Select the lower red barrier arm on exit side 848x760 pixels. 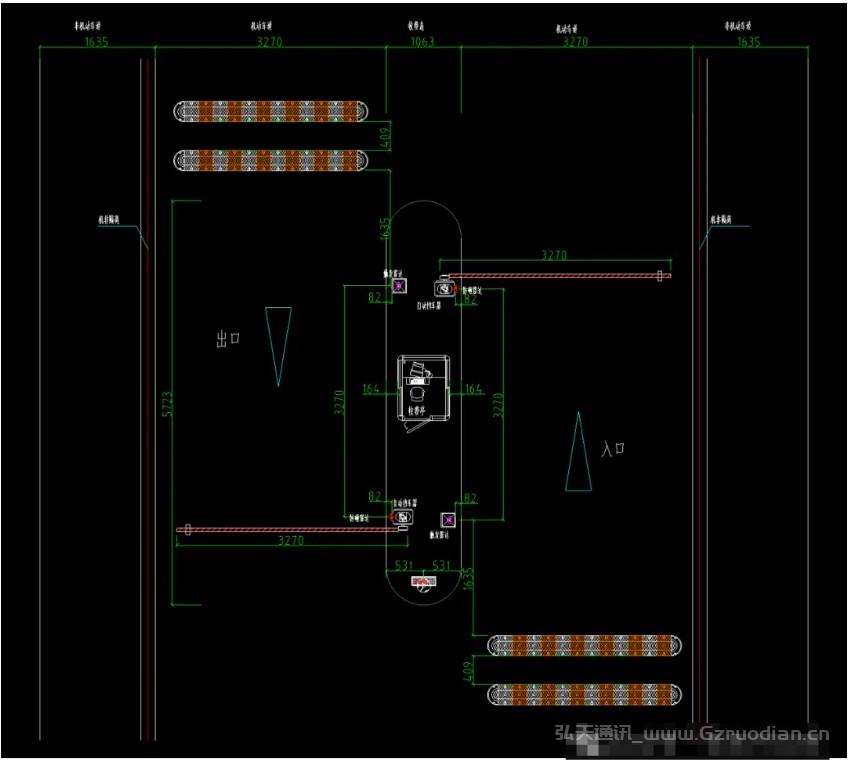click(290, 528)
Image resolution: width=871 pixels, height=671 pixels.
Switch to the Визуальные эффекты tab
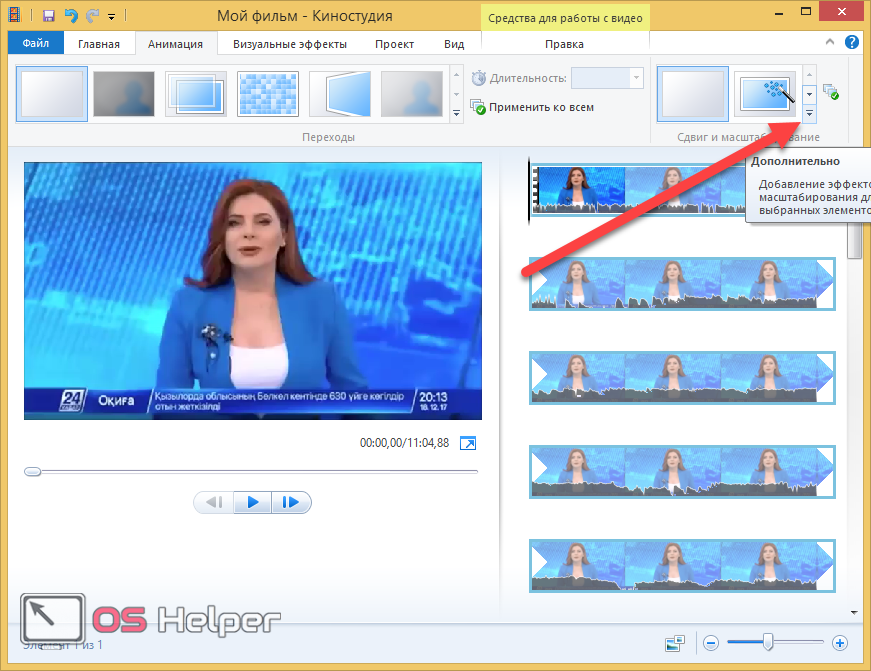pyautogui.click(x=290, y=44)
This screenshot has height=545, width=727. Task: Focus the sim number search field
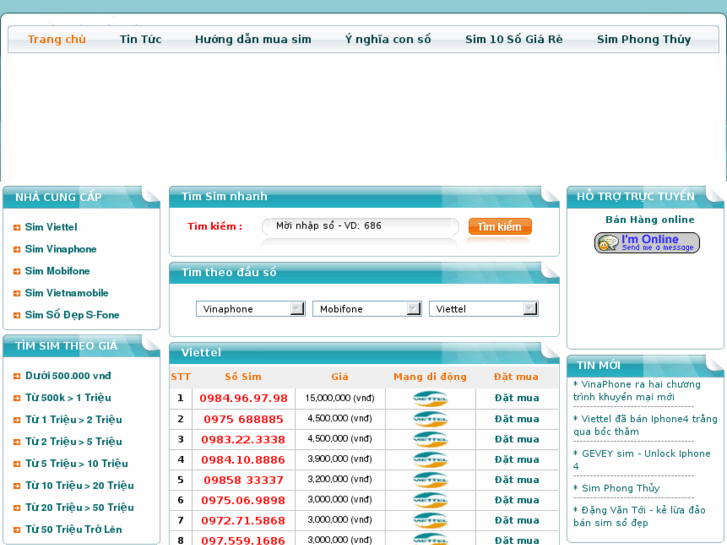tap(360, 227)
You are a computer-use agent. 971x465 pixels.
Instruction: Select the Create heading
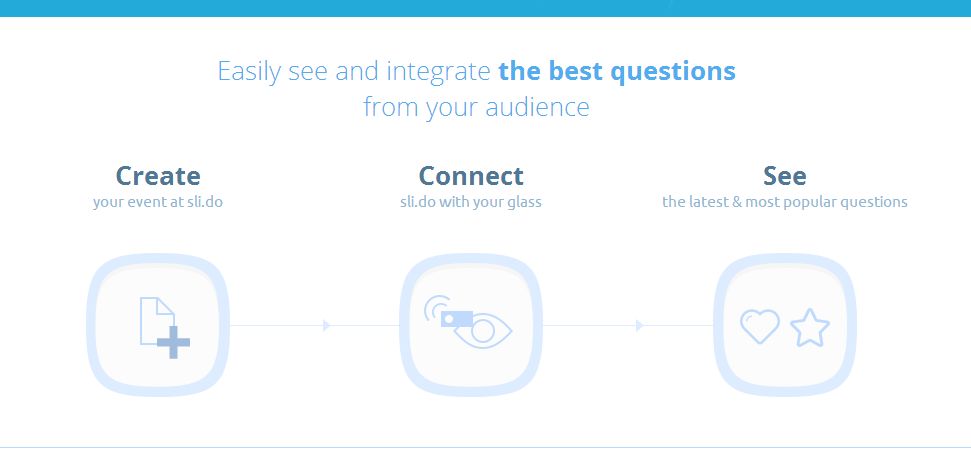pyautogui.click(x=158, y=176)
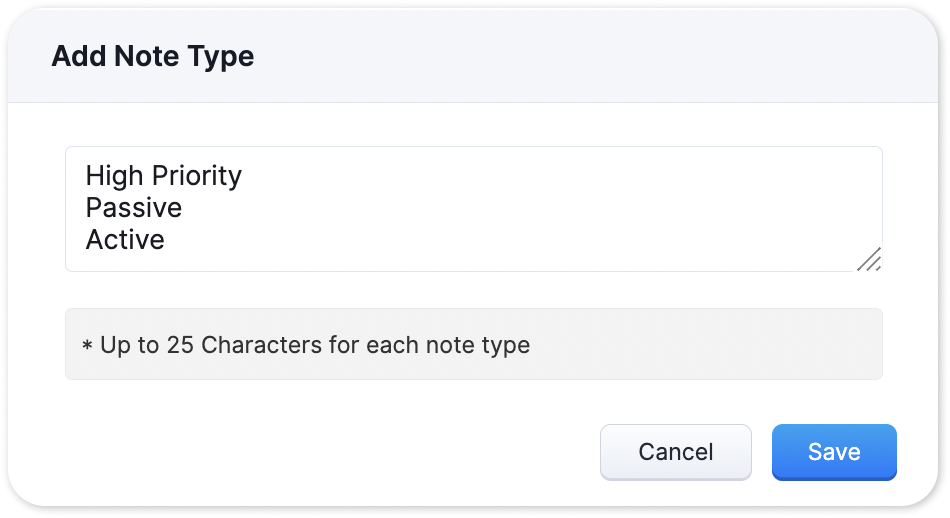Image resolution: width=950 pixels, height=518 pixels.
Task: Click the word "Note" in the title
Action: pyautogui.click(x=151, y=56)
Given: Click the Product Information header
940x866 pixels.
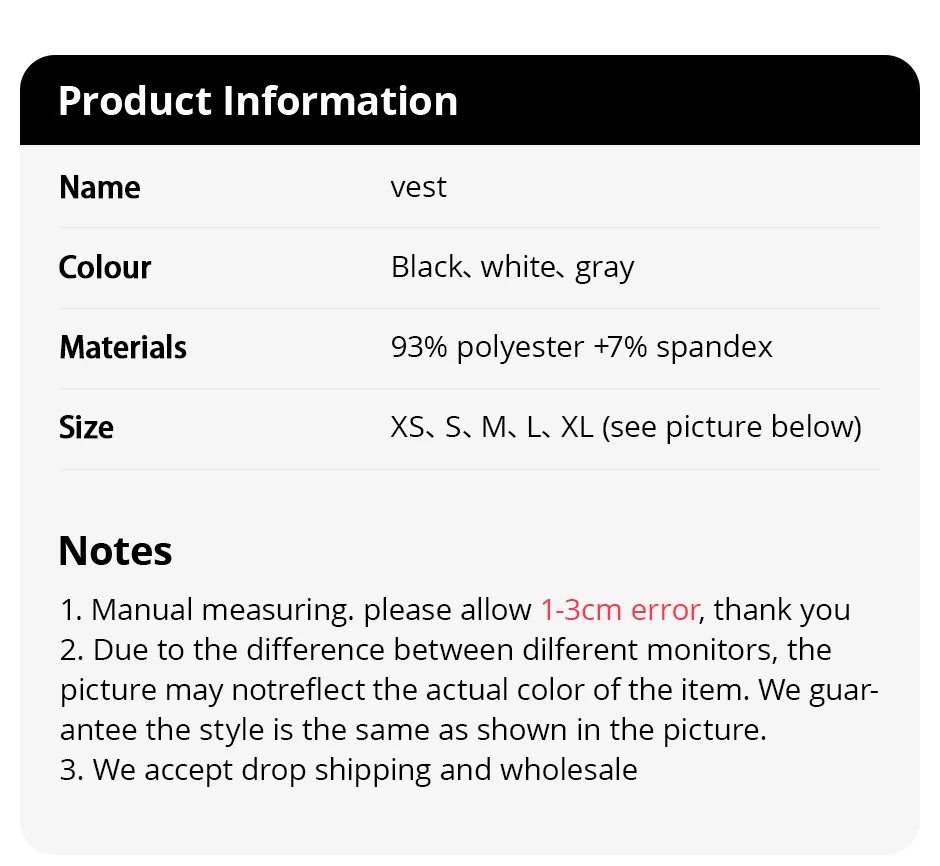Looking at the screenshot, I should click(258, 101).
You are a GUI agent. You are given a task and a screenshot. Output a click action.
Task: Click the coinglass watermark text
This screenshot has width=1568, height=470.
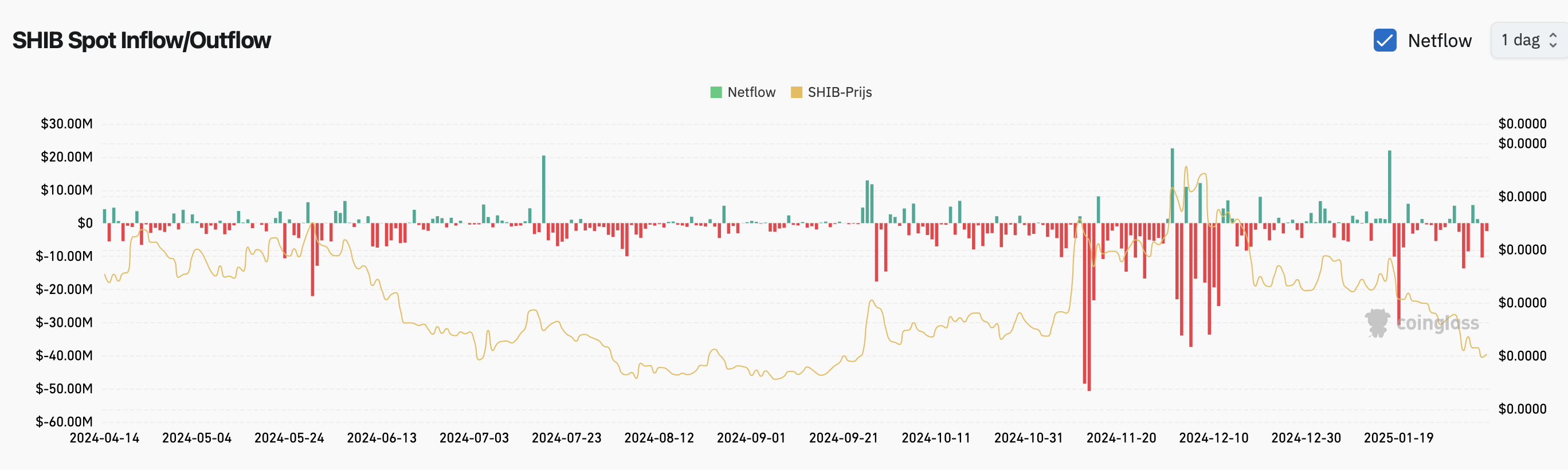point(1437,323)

──────────────────────────────

Take the entries above and copy out all lines with the string "agent".

#### [Solution for this task]
You are a computer-use agent. 971x465 pixels.
You are a GUI agent. You are given a task and a screenshot. Output a click action.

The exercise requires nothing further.